*Tarefas obrigatórias*.
1. Responda a partir do texto sobre a greve dos professores:
(a) Que prédio os professores ocuparam ao retornar à greve?
(b) Por quem seriam socorridos os trabalhadores da educação expulsos das galerias da câmara?
(c) Desde quando os movimentos autonomistas vinham sacudindo vários pontos da cidade?
2. Reescale as linhas de dados da linha que contém "This screenshot has width=173, height=206." até a linha que contém "Endimpuls checkbox in", ambas incluídas, e devolva somente essas linhas, com os pedidos. Multiplique por 2,15 cada coordenada das respostas, arredondando para inteiros com meios para cima, mantenha os demais números inalterados e omita as imagens.

*Texto para leitura*.
A radicalização da ofensiva neoliberal por parte da prefeitura
provocaria, a partir desse momento, uma radicalização dos professores
que, imediatamente, retornaram à greve e ocuparam o palácio Pedro
Ernesto, sede da câmara municipal do município, onde seria votado o
projeto e aonde a enorme base governista já havia sido articulada para
tratorar qualquer oposição.
A
desocupação violenta, operada pela tropa de choque, promovida pelo
consórcio peemedebista empossado no estado e no município – e feita de
forma completamente arbitrária, sem qualquer ordem legal – promoveria,
no fim de setembro, um encontro pujante: os trabalhadores da educação
expulsos das galerias da câmara seriam socorridos pelos ativistas do
OcupaCâmara e por praticantes da tática black bloc.
Os
movimentos autonomistas que, desde junho, vinham sacudindo vários
pontos da cidade, deixando o poder constituído completamente de joelhos e
explodindo o consenso da pacificação olímpica, compraram a briga dos
professores que, por sua vez, organizaram-se num bloco de defesa dos
black blocs. Ocorria ali um agenciamento inesperado e, por isso mesmo,
potentíssimo: black profes eram o signo de que a pedagogia da multidão processava uma autoformação política, forjada na luta.

[Itens armazenados do conjunto de dados]

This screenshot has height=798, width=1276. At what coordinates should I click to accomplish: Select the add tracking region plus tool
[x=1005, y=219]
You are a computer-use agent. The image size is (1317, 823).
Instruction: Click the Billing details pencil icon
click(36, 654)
* * *
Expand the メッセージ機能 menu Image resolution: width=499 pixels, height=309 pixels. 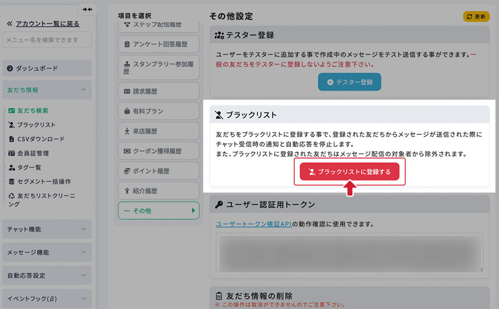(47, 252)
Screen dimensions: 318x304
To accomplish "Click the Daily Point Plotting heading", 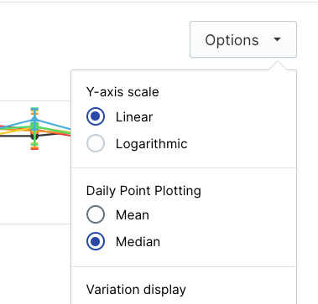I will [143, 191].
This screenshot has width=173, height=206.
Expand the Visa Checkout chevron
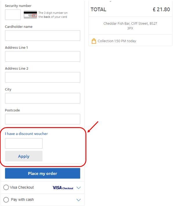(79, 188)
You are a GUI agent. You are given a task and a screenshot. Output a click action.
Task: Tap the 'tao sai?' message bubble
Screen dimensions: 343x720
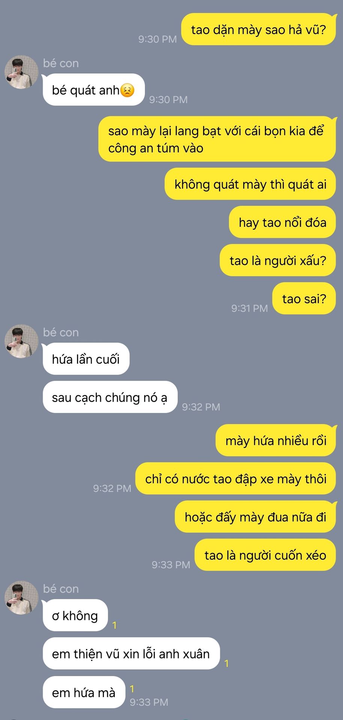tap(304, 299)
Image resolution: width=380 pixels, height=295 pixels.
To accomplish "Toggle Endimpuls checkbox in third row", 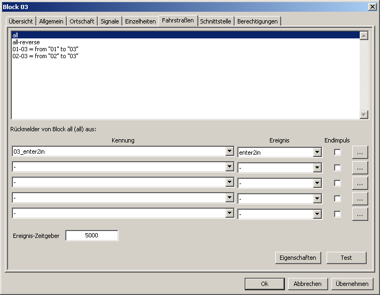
==
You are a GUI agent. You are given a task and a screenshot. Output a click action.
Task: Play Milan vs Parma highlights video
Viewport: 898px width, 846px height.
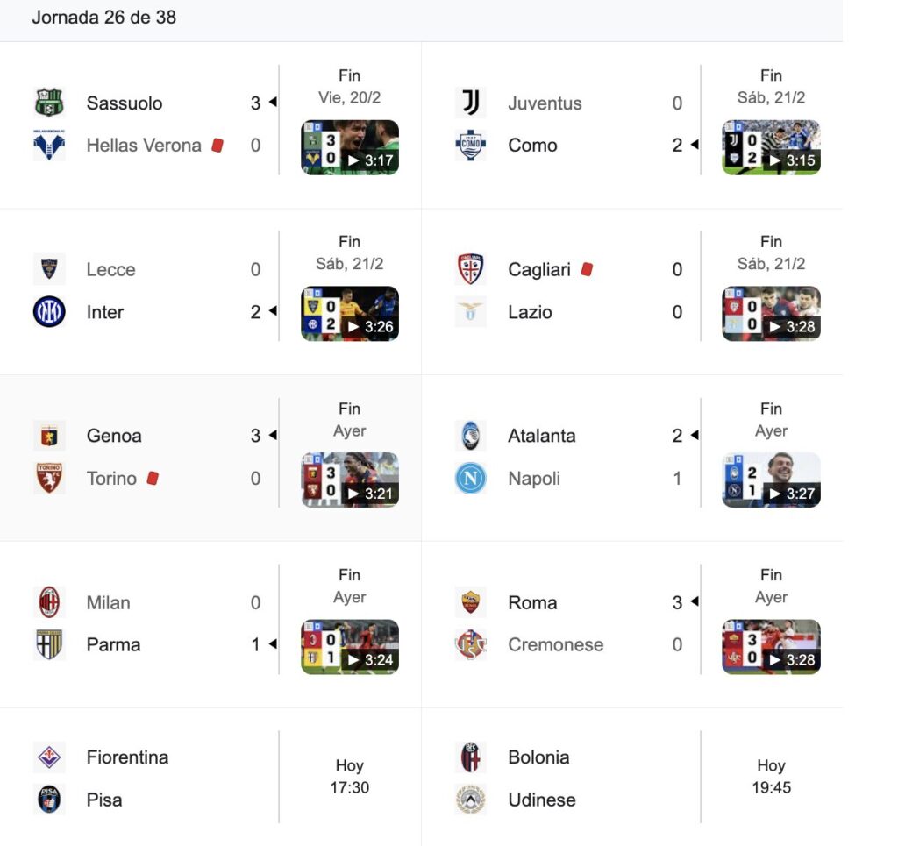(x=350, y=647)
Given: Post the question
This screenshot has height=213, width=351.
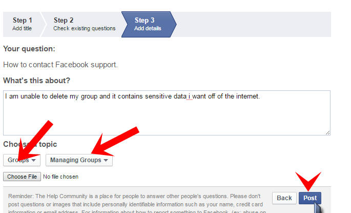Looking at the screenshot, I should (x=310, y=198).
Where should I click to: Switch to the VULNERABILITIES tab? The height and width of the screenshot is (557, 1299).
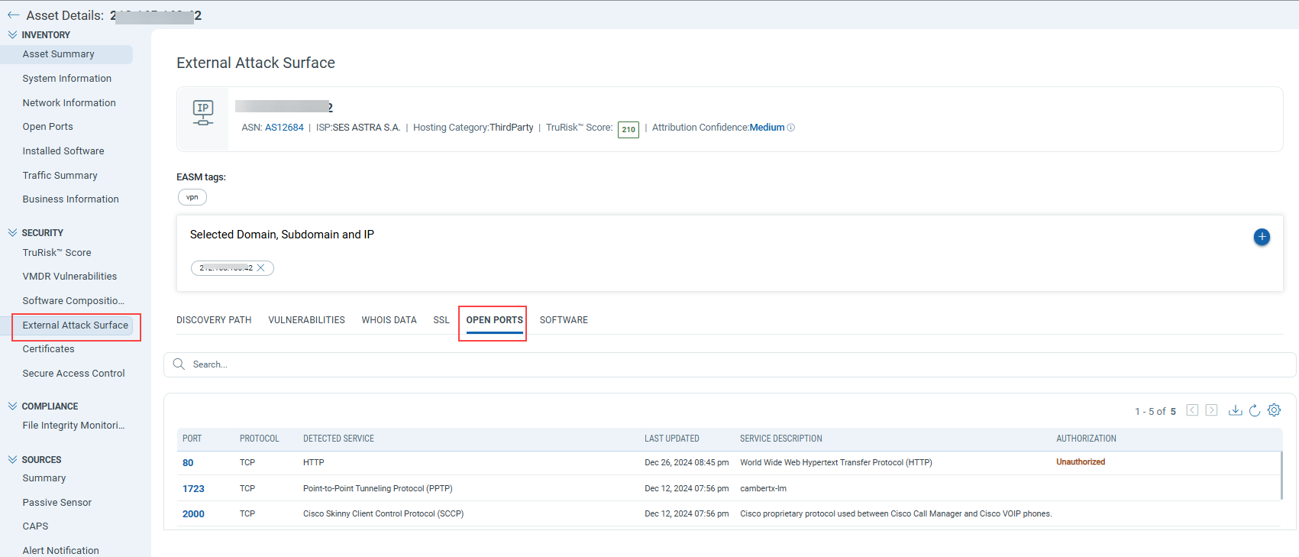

*Respostas em ordem*.
1.
(a) O palácio Pedro Ernesto, sede da câmara municipal do município.
(b) Pelos ativistas do OcupaCâmara e por praticantes da tática black bloc.
(c) Desde junho.

2.
This screenshot has width=173, height=206.
Expand the Visa Checkout chevron
(170, 404)
You are a GUI agent. You are given a task and a screenshot. Output a click action.
Task: Tap the 'tao sai?' message bubble
Screen dimensions: 343x720
tap(654, 643)
Image resolution: width=380 pixels, height=295 pixels.
To accomplish "Toggle Endimpuls checkbox in third row", 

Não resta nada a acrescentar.